La stratégie régionale et internationale du Hezbollah aujourd’hui

.: le 9 août 2016

Dans cet article, Matthieu Saab analyse la mutation du Hezbollah depuis le début du conflit civil en Syrie, ainsi que ses nouvelles stratégies régionale puis internationale soutenues par l’Iran.

Le Hezbollah et l’Arabie saoudite

Dans un entretien publié par le journal al-Akhbar en octobre 2015, une publication proche du mouvement chiite, Hassan Nassrallah s’en prend à l’Arabie saoudite l’accusant de collaborer et de financer l’Etat islamique et al-Qaïda. Nassrallah accuse l’Arabie saoudite de protéger les intérêts américains dans la région, d’être un allié objectif de l’Etat hébreu et d’avoir œuvré avec l’aide des Américains et des Israéliens après la guerre de 2006 afin de renverser le régime syrien. "Le danger wahhabite est une menace pour toute la région" ajoute le dirigeant chiite. Dans ces conditions, le Parti de Dieu, qui s’est imposé sur le champ de bataille libanais dans la lutte contre l’Etat d’Israël, a maintenant des objectifs beaucoup plus ambitieux, à savoir, la défense de la communauté musulmane contre des organisations sunnites extrémistes.

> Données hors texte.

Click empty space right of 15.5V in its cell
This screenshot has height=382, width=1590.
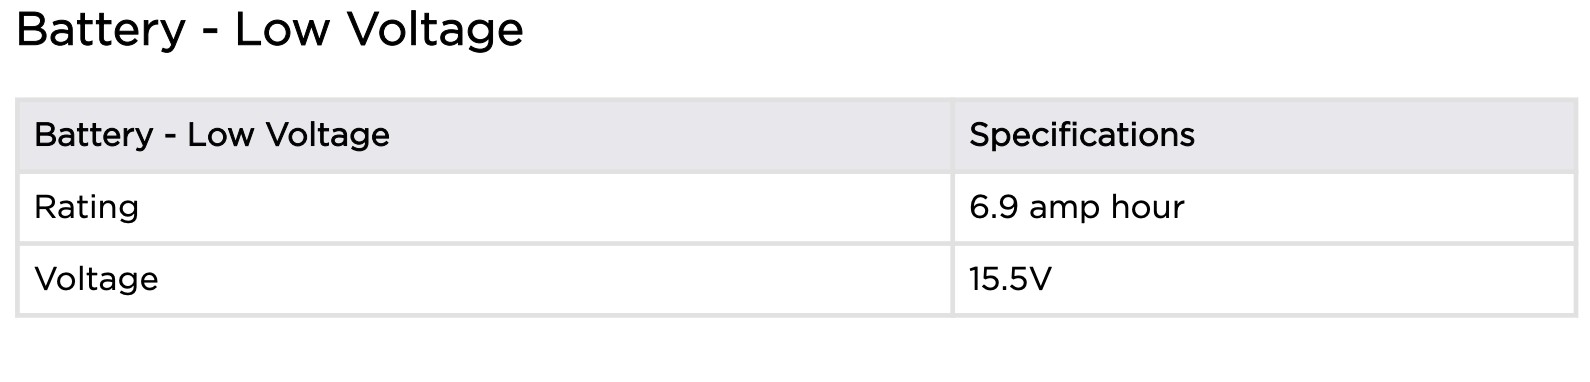1310,278
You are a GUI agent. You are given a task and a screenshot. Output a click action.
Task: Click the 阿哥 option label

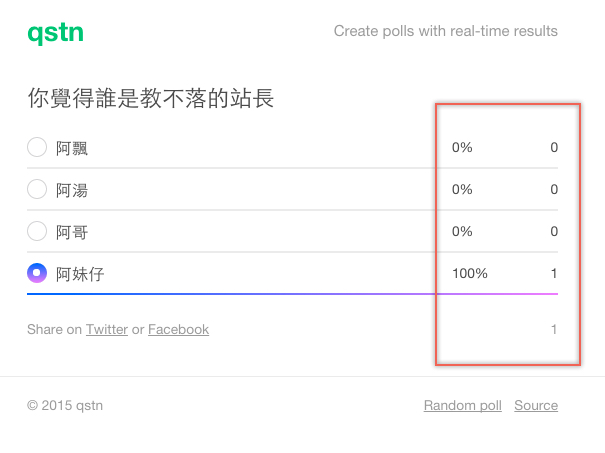tap(72, 232)
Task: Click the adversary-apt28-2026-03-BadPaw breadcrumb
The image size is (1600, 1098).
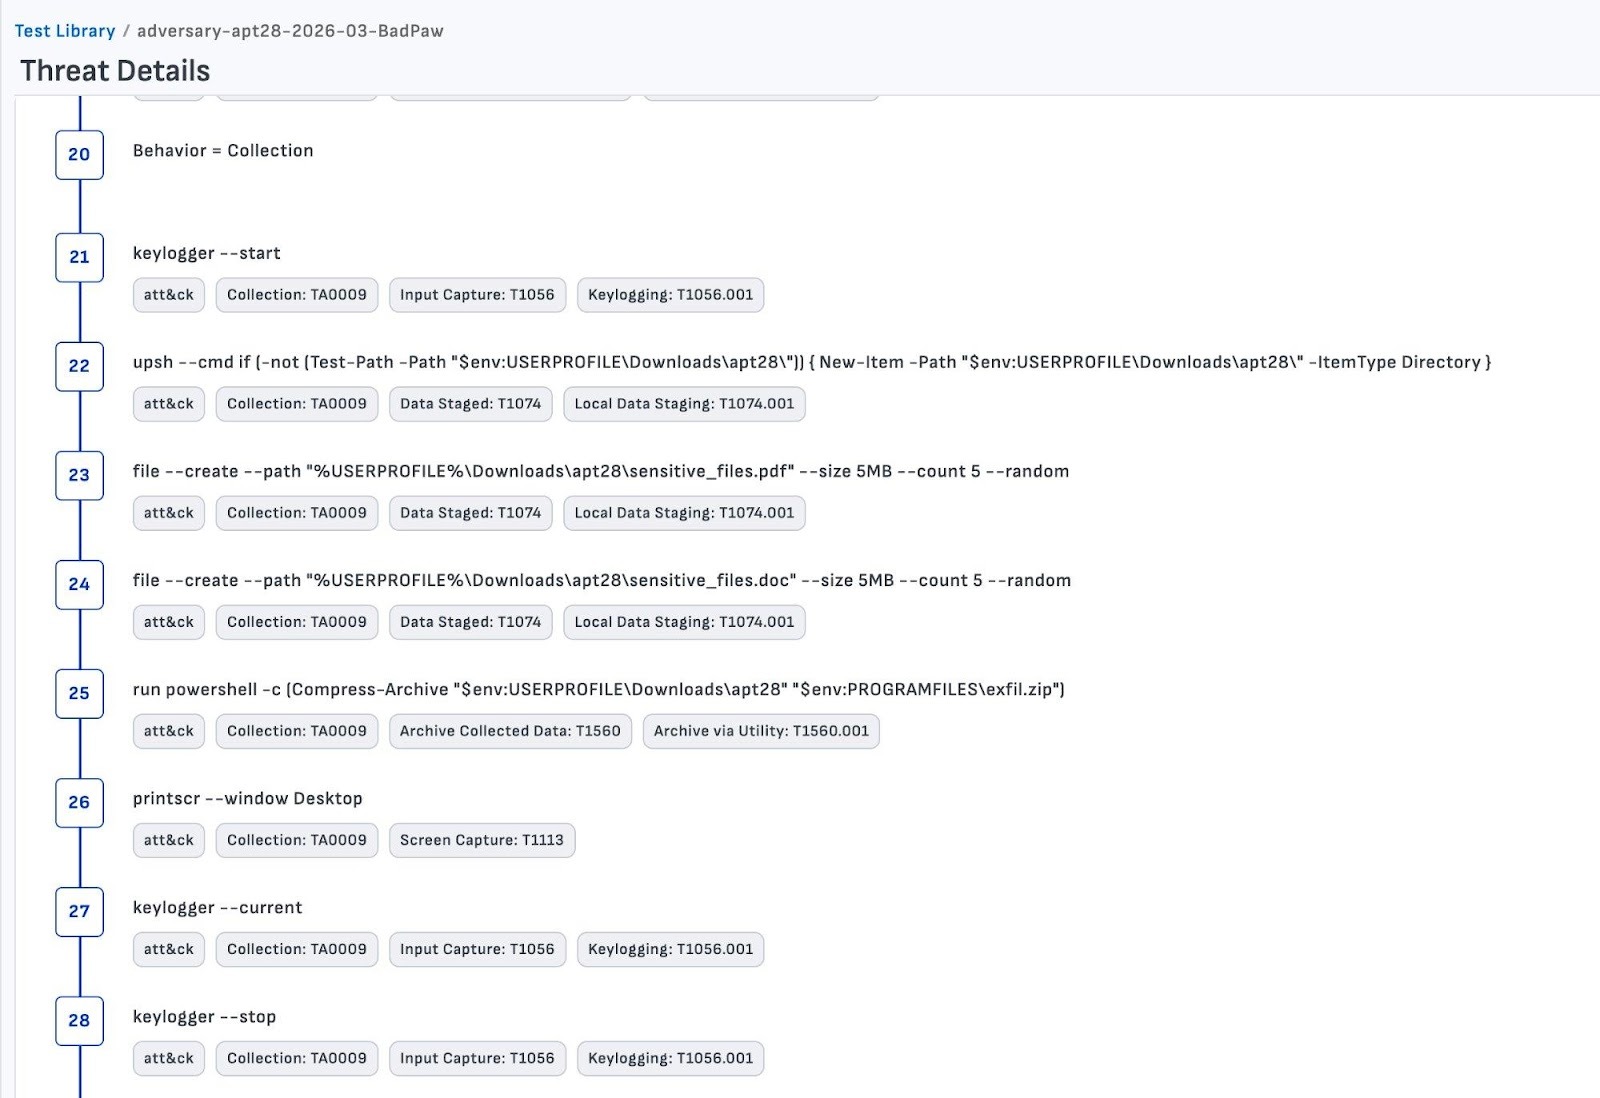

La puissance du Hezbollah gêne les partis sunnites au Liban et dans l’Orient arabe. C’est pour cette raison que l’Arabie saoudite a gelé le 19 février 2016 sa décision d’accorder au Liban 4 milliards de dollars prévus afin de renforcer l’armée libanaise. Le régime wahhabite a également procédé au gel des comptes de ressortissants libanais sympathisants du Hezbollah, en Arabie saoudite, et a déconseillé à ses ressortissants de se rendre au Liban. Cette situation intervient alors que la baisse du prix du pétrole handicape l’Arabie saoudite qui finance la guerre du Yémen à hauteur de 1 milliard de dollars par mois et dont le déficit budgétaire atteint les 100 milliards de dollars.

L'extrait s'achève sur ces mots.